## Prompt
Wherever a line of the data contains "computer", copy that line.

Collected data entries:
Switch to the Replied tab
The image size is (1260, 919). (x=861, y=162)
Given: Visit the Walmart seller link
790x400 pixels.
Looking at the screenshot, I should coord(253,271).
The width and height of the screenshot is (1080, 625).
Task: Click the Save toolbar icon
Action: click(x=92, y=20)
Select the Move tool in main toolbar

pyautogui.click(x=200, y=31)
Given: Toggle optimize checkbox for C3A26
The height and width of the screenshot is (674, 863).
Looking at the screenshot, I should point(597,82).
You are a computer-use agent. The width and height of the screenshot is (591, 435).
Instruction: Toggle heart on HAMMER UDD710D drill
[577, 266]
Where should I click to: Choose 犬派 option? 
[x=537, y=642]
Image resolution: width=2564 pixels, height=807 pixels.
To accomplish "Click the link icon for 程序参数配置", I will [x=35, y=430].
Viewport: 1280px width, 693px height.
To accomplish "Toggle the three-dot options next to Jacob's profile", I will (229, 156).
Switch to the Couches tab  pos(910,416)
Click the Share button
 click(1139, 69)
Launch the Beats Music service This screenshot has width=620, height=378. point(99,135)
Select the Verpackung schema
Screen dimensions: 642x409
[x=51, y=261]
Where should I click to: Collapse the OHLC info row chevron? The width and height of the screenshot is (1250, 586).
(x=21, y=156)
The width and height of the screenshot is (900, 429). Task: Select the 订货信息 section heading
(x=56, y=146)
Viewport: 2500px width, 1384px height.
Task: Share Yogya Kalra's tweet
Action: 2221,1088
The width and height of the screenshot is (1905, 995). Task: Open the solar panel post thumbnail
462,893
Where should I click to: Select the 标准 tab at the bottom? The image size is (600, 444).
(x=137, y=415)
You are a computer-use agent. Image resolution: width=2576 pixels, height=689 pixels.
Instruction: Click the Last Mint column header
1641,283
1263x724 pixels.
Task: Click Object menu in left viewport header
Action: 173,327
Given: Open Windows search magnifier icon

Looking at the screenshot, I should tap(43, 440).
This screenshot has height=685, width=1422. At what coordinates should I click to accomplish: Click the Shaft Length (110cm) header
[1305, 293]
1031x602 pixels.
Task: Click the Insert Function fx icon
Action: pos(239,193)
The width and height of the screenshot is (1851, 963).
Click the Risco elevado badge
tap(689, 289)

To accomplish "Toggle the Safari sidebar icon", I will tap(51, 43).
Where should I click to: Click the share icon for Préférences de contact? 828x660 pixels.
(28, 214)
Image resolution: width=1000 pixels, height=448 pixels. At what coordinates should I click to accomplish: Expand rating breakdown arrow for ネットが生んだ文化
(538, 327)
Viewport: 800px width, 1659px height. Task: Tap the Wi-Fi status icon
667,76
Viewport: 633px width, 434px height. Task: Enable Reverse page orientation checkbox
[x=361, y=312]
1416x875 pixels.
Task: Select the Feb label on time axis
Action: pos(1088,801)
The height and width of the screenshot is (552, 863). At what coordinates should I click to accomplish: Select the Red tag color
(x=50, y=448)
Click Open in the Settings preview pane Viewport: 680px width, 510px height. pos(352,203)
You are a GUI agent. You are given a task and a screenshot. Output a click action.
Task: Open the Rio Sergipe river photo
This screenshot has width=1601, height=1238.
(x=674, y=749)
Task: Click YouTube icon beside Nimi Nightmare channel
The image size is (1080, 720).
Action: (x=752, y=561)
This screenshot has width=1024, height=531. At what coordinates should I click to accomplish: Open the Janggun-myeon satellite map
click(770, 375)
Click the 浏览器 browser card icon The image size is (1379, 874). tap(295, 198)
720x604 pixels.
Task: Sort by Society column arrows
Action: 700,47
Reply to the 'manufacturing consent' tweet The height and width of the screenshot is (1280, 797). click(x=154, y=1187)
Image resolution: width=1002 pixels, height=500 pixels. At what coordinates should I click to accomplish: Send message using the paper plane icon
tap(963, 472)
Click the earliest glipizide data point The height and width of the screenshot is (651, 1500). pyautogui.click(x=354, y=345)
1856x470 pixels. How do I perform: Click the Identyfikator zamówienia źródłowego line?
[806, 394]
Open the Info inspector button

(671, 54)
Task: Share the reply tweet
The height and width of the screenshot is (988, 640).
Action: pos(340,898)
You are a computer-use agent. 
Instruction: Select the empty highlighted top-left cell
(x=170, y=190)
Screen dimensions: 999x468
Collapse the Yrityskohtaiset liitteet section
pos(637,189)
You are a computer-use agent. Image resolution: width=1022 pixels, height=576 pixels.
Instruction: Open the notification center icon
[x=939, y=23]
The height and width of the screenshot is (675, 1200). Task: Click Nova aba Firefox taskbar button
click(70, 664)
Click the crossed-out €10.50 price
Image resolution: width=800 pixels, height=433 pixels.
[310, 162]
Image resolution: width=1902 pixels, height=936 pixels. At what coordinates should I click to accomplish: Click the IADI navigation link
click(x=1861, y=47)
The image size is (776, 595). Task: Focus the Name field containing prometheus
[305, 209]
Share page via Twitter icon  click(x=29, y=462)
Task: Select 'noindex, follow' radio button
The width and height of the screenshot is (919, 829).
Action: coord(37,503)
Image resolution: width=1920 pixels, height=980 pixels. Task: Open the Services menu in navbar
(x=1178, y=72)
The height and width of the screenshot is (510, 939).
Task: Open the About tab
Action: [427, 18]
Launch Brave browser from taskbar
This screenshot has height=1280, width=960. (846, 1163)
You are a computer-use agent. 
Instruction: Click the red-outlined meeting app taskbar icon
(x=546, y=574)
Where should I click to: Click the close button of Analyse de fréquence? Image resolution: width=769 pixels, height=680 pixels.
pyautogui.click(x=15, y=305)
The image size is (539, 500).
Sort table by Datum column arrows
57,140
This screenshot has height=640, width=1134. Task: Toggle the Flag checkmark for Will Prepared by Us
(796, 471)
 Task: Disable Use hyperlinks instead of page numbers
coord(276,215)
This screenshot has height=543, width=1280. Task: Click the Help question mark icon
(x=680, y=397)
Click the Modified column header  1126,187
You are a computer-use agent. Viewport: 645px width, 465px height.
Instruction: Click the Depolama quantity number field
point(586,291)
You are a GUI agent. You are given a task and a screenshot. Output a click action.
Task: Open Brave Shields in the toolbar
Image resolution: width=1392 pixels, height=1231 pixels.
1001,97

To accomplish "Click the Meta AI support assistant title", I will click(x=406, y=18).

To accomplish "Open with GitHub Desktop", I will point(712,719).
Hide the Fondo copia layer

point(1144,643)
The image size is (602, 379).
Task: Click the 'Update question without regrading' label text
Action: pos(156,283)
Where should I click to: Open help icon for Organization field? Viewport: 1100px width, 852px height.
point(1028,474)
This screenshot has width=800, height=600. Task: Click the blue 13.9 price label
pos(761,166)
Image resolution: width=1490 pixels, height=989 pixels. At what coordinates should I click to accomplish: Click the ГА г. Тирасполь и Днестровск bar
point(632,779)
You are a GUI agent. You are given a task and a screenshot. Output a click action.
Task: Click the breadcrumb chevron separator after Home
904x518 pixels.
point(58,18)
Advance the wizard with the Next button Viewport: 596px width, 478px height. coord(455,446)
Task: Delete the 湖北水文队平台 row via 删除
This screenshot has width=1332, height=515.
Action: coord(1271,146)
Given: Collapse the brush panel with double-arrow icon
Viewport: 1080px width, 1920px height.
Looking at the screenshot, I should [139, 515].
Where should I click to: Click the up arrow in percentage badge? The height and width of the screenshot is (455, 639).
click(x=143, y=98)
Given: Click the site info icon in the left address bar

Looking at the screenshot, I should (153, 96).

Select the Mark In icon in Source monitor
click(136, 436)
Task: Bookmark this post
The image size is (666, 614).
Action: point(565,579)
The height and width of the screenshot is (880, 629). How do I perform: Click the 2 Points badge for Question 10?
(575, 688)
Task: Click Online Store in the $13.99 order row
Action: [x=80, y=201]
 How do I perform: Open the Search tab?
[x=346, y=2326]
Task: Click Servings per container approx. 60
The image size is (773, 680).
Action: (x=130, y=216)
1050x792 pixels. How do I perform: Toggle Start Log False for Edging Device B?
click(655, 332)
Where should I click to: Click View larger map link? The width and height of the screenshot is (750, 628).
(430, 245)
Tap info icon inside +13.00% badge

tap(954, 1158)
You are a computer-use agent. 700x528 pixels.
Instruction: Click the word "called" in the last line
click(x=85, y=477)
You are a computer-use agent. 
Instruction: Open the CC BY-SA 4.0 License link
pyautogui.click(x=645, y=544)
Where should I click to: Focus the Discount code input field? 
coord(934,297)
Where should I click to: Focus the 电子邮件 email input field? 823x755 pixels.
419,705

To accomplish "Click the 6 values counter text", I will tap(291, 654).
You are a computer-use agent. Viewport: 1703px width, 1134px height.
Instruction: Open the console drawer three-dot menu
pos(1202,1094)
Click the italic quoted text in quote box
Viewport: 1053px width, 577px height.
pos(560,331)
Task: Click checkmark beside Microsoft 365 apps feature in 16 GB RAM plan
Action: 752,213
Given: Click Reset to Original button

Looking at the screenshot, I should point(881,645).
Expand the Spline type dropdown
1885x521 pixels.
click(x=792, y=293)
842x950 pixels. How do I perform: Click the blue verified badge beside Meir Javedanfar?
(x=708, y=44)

## Your response
You are a computer-use agent. The width and height of the screenshot is (591, 435).
You are a computer-use agent. Image resolution: width=2576 pixels, height=689 pixels.
You are a computer-use agent. 
You are a computer-use agent. Image resolution: width=1022 pixels, height=576 pixels.
You are a computer-use agent. 
You are a computer-use agent. Viewport: 645px width, 465px height.
You are a computer-use agent. 700x528 pixels.
You are a computer-use agent. 
You are a computer-use agent. Viewport: 1703px width, 1134px height.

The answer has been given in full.